Created by celebrated "Buffy" alumni Joss Whedon, "Firefly" was an episodical part sci-fi, part Western show that told of a small space freighter whose crew are willing to take whatever types of jobs come their way in order to preserve a way of life outside of the regimented Alliance.
Similar to what happened with the similar-themed "Star Trek" some thirty years before, Firefly garnered a huge following in such a short amount of time, and with sales of it’s DVD Box-Set going through the roof - it seemed only natural to give it a second chance - on a bigger canvas.
Less refined than George Lucas’s drastically more expensive sci-fi saga, and dirtier in both look and manner than GR’s Enterprise adventures, Whedon’s series, and now movie, is quite a unique experience. Everything you loved about the series is back on the big screen too - with $50 million worth of extras. Back is the excellent writing, the humour, the adventure, the distinct characters, the plight, the battles, the sexual tension, and the imaginatively designed starships - still as dirty as ever, and as wonky as a rusted bike. There are a couple of surprises in tow too.
Cocky space-smuggler Malcolm Reynolds (Nathan Fillion) and his crew - engineer Kaylee (Jewel Staite), his second in command and most trusted ally, Zoe (Gina Torres), her husband, the pilot, Wash (Alan Tudyk), and the muscle, Jayne (Adam Baldwin) - are still harbouring fugitives, the telepathic River Tam (Summer Glau) and her doctor brother, Simon (Sean Maher) on-board their rust-bucket space ship.
The alliance’s hunt for the fugitives - especially River, who harbours some secrets and then some - is cranked up a notch when The Operative (Chiwetel Ejiofor) is assigned to find them. He’ll do anything - quite a nasty character he is - to get to River, and it poses quite a challenge for the crew of Serenity.
"Serenity" feels like a gobsmackingly-good two-hour season ender for the series. But that’s good. That’s what fans want. Who wants to revisit the beloved characters only to discover that they’re changed, or that the story’s drifted away from the one we were tuning in week-after-week for?
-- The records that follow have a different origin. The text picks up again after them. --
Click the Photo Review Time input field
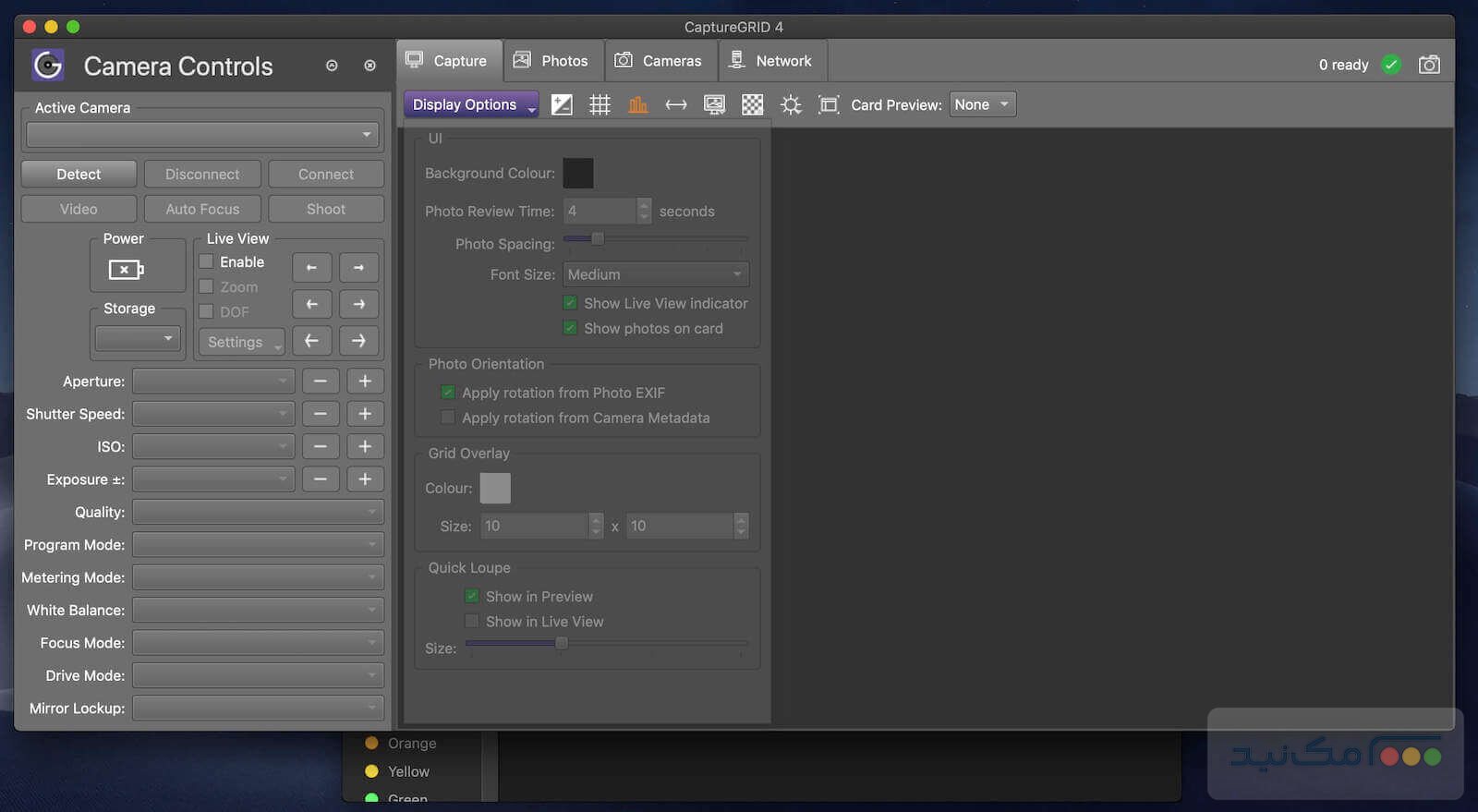This screenshot has height=812, width=1478. coord(599,212)
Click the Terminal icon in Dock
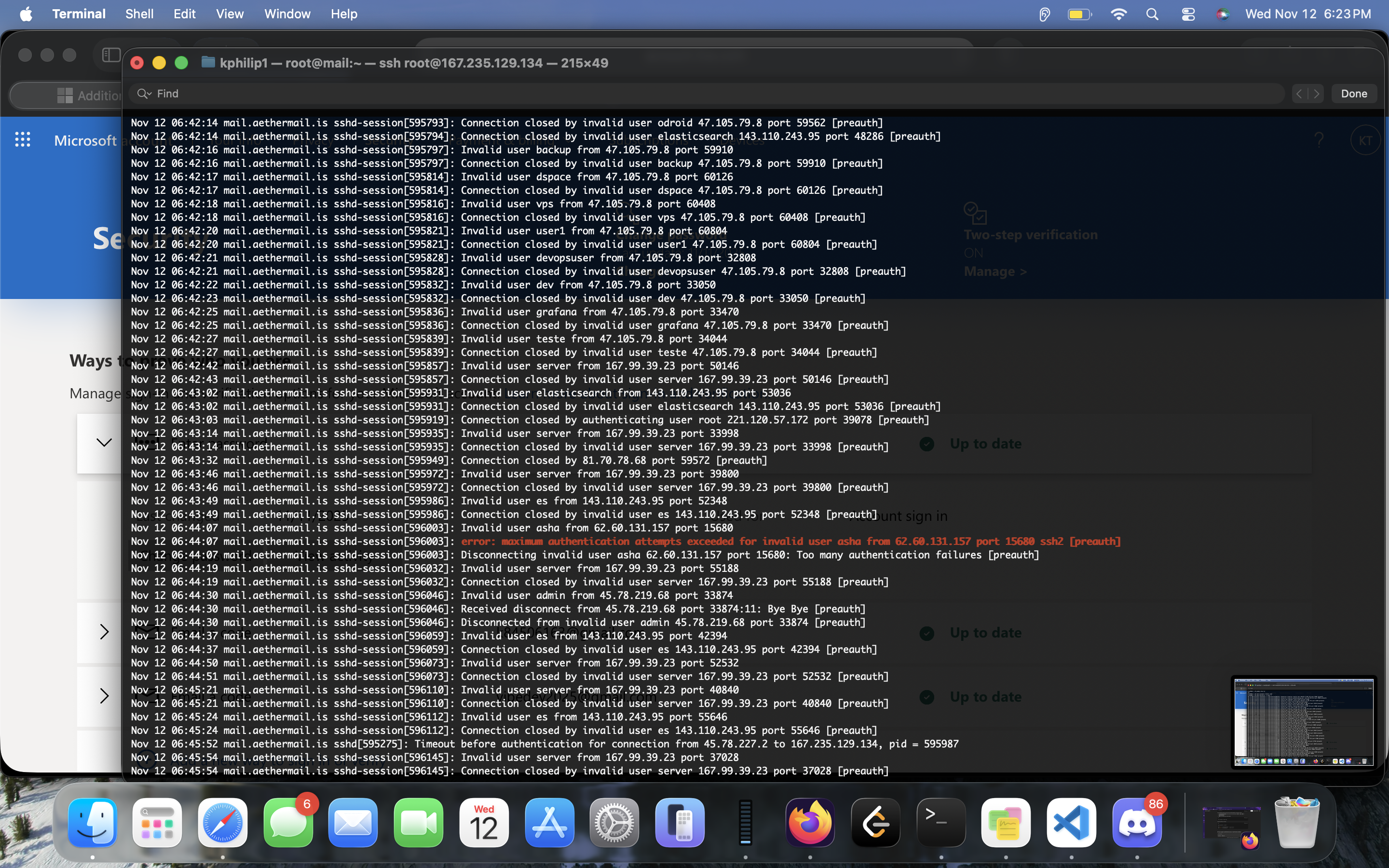This screenshot has height=868, width=1389. pos(941,823)
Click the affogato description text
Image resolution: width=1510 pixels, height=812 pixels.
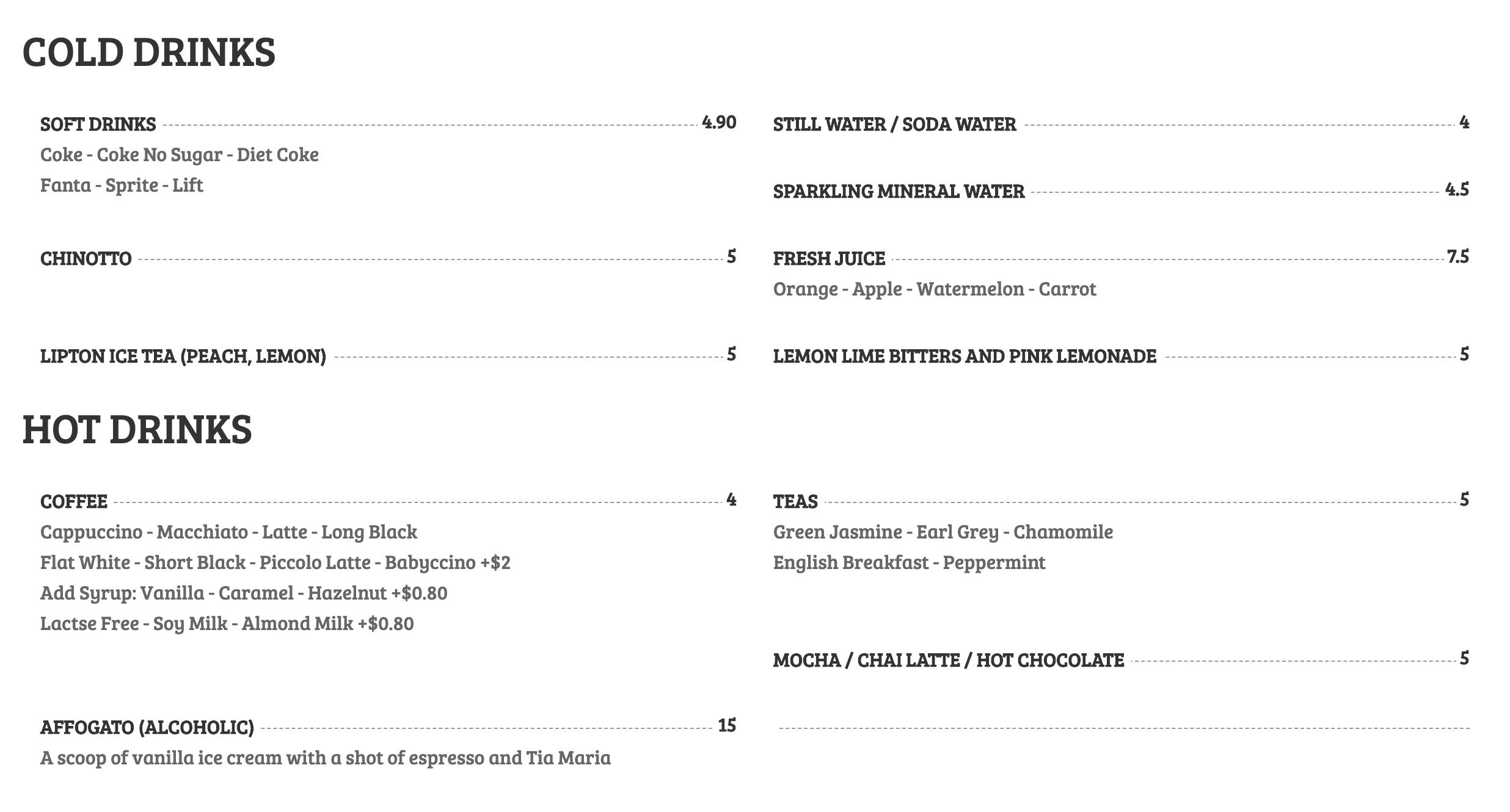click(x=325, y=758)
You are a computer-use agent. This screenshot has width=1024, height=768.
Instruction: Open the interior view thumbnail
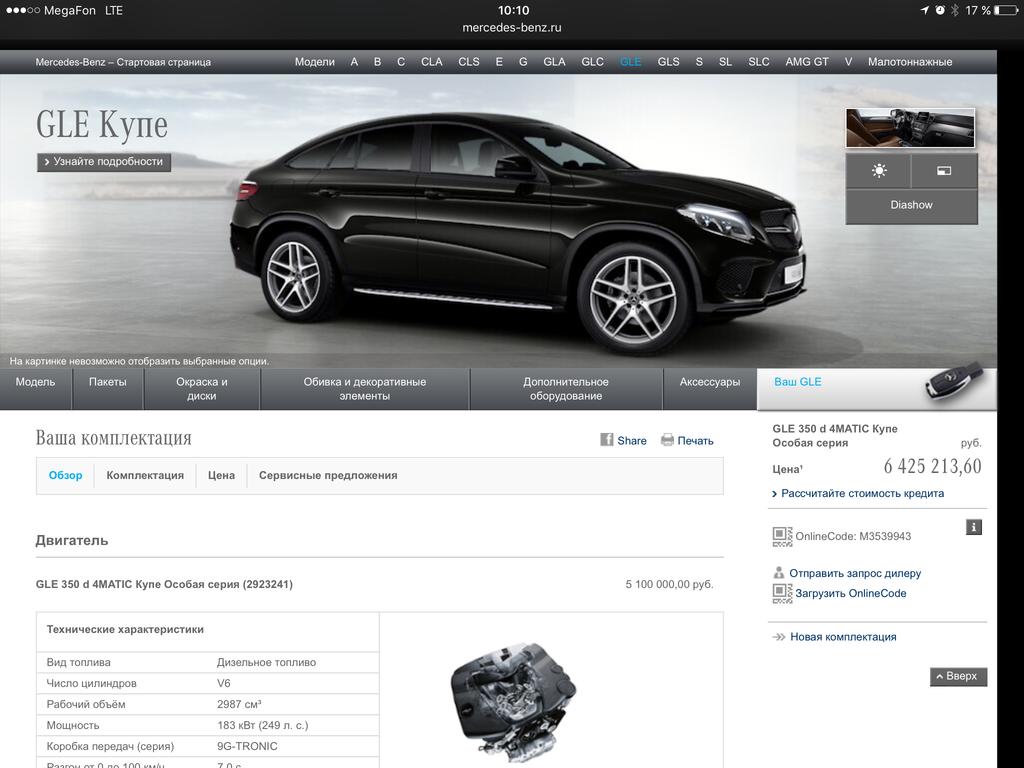[x=910, y=128]
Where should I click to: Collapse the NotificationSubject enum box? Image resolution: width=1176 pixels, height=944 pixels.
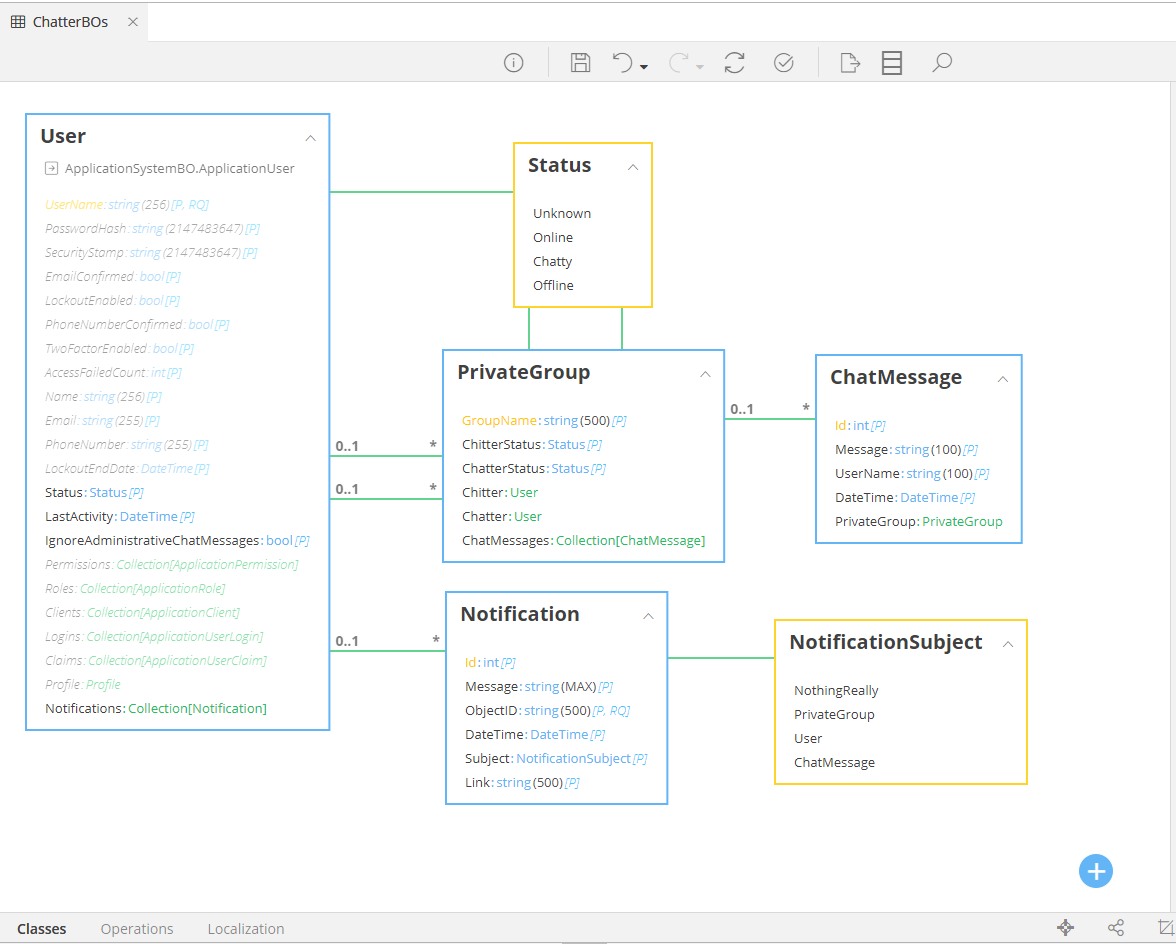(x=1008, y=644)
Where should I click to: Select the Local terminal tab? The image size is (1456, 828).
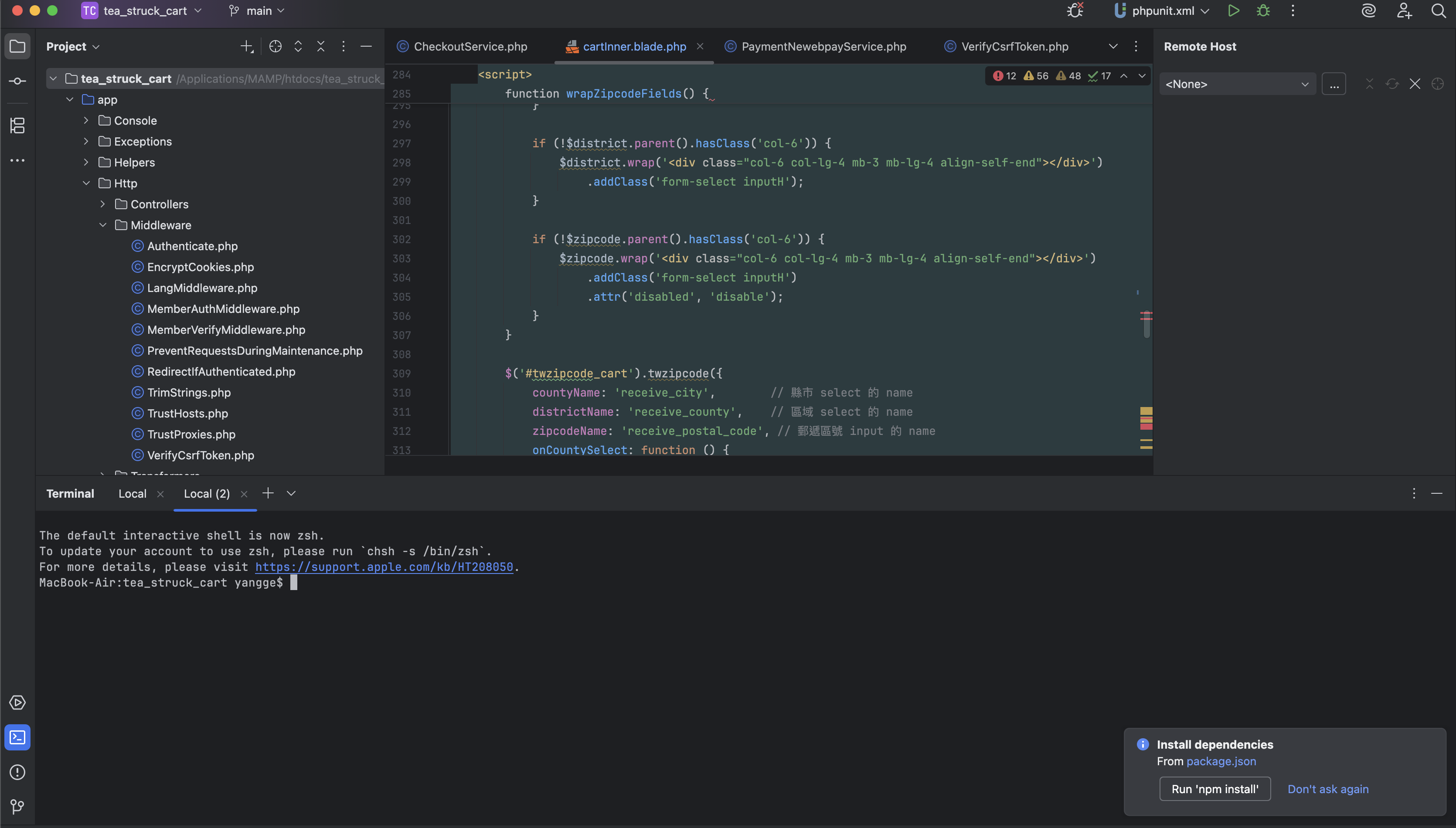tap(132, 494)
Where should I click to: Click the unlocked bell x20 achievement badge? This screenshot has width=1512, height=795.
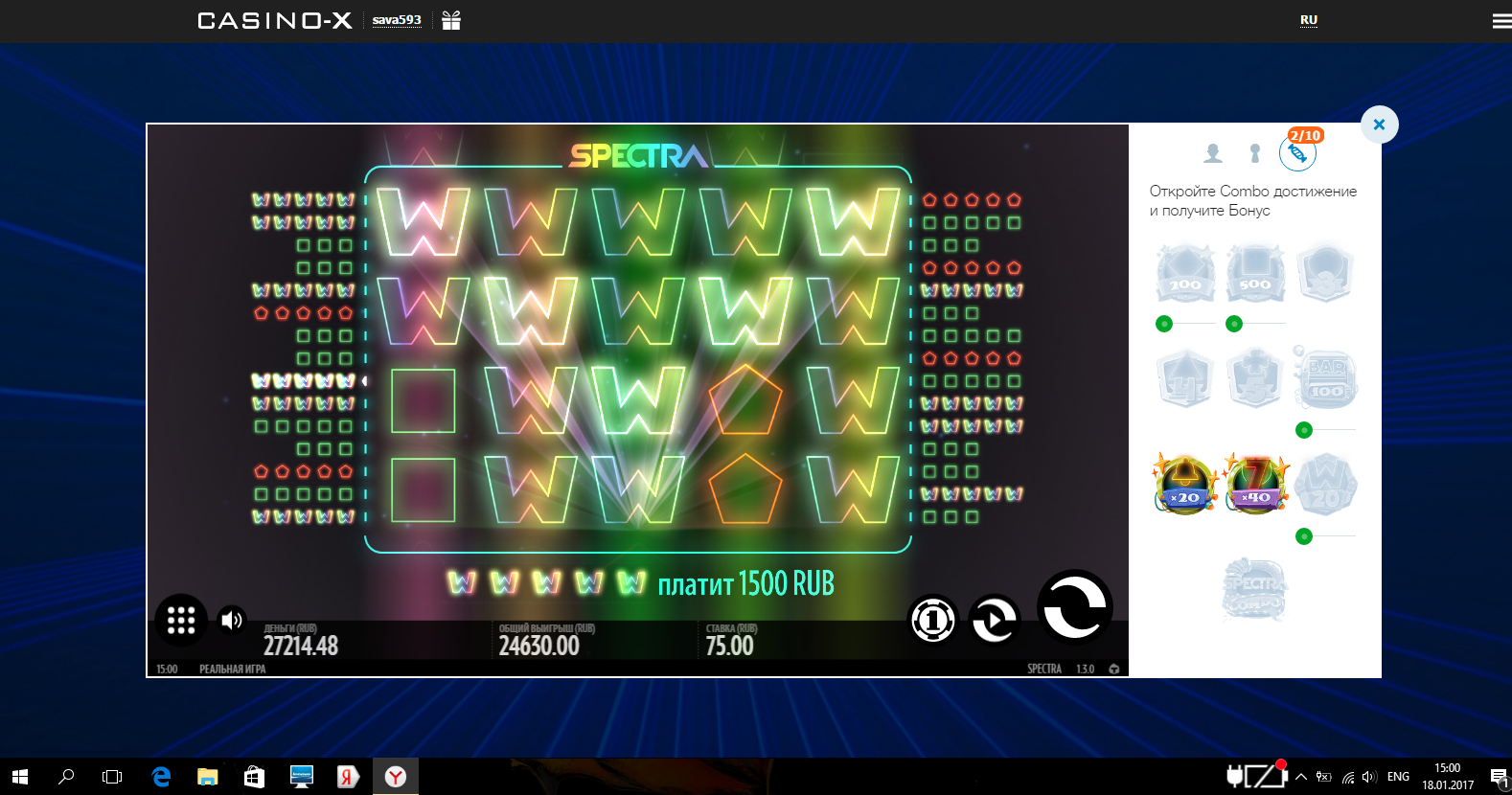tap(1185, 485)
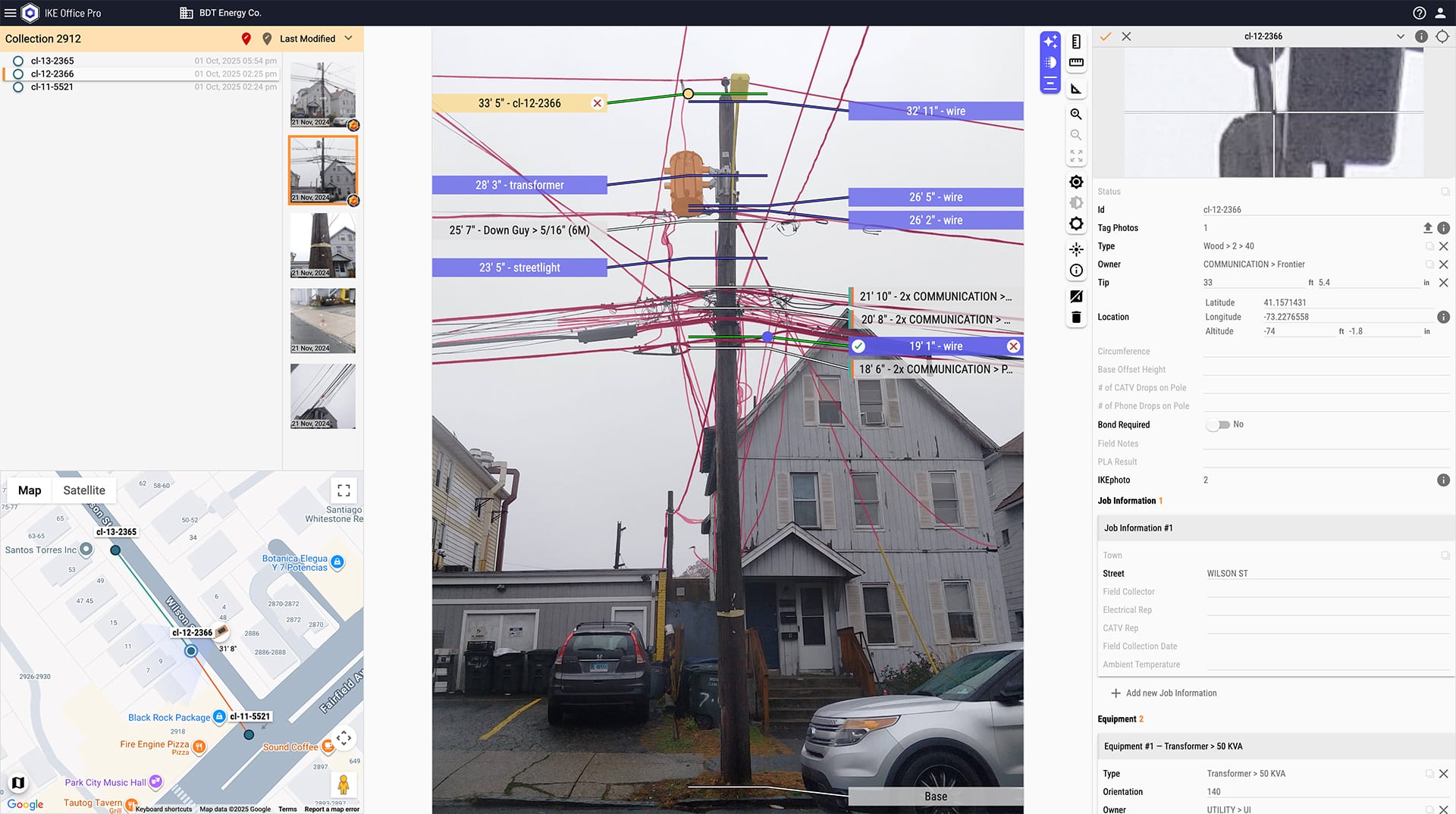
Task: Collapse the Job Information #1 section
Action: 1138,528
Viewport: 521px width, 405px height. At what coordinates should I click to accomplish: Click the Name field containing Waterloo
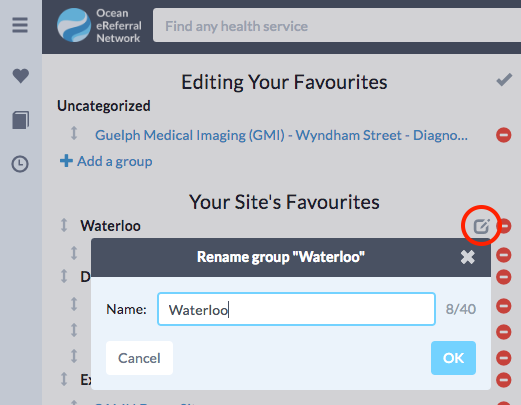[296, 309]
At the same time, Whedon’s - making his feature-film directorial debut here - need to please the fans might also have hurt his film a little. Those that are new to the world might soon catch on - you get a quick introduction - but they’re unlikely to be as emotionally invested in the characters as the fans are, and let’s admit it, it’s the characters that we keep coming back for. Some of the film’s surprises are unlikely to affect newcomers, as they will the regular browncoats.
Still, everyone likes a good movie - and this is definitely an A-grade experience. The writing is impeccable, the chemistry among the cast is fantastic, the performances are great, and the action is non-stop. The film’s skirmishes really kick in towards the tail end of the movie, and it’s everyone’s party then.
Summer Glau is inevitably the film’s standout as the puzzling Escapee River giving a multi-faceted performance and predominantly, kicking some royal bootie in action stakes, but series scene-stealers Nathan Fillion, as Mal, and Adam Baldwin, as Jayne, are still as amusing and boastful as ever. There’s a couple of equally talented newcomers to the Whedonverse too - Chiwetel Ejiofor as the ominous villain, and the always-dependable David Krumholtz as the amusing techno-head ‘Mr Universe’.
There are some slow spots - exposition does need to be slotted somewhere, I guess? - and it’s disappointing to see a couple of the show’s most popular characters sitting on the bench, but all-in-all, "Firefly" fans are going to be extremely happy with the feature-length treat Sir Whedon has rewarded them with here.
Many, I’m guessing, might want to pick up some cough mixture on their way home from the theatre too - with all the screaming, laughing, yahooing and shouting, they’ll be doing, they’re inexorably going to lose their voice.
Thanks Joss. This is a superb directorial debut - and one sensational bit of cinema.